- **The task**
Repeat the data verbatim, images excluded.

- **Data shown**
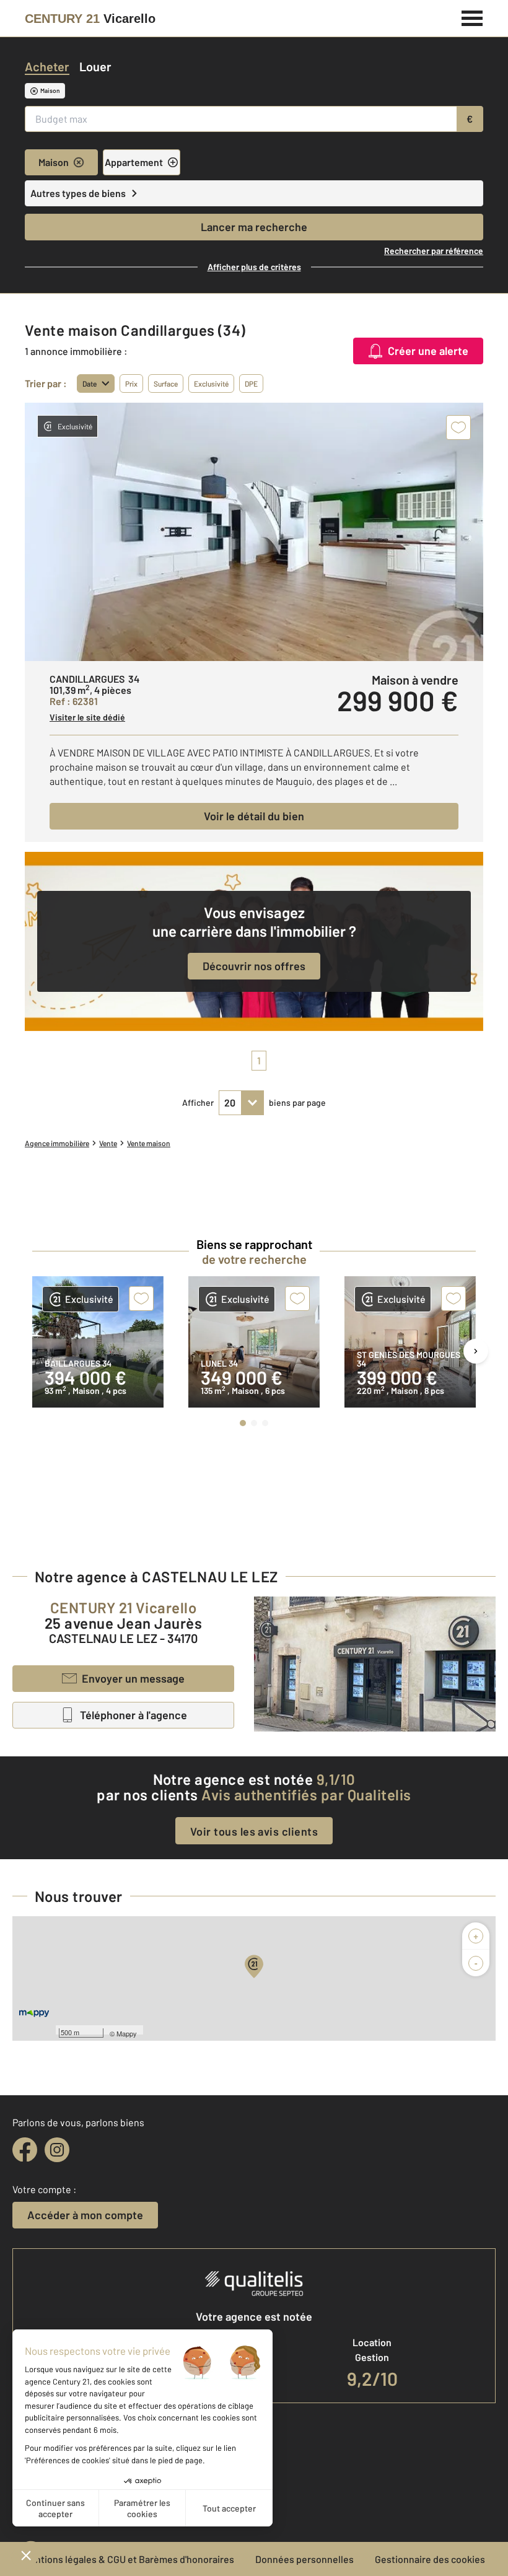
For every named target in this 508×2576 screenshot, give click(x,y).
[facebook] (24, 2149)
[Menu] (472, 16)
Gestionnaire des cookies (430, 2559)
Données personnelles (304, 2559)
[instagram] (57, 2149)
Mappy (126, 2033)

- **Expected answer**
For every named target in this 508×2576 screenshot, give click(x,y).
[facebook] (24, 2149)
[Menu] (472, 16)
Gestionnaire des cookies (430, 2559)
Données personnelles (304, 2559)
[instagram] (57, 2149)
Mappy (126, 2033)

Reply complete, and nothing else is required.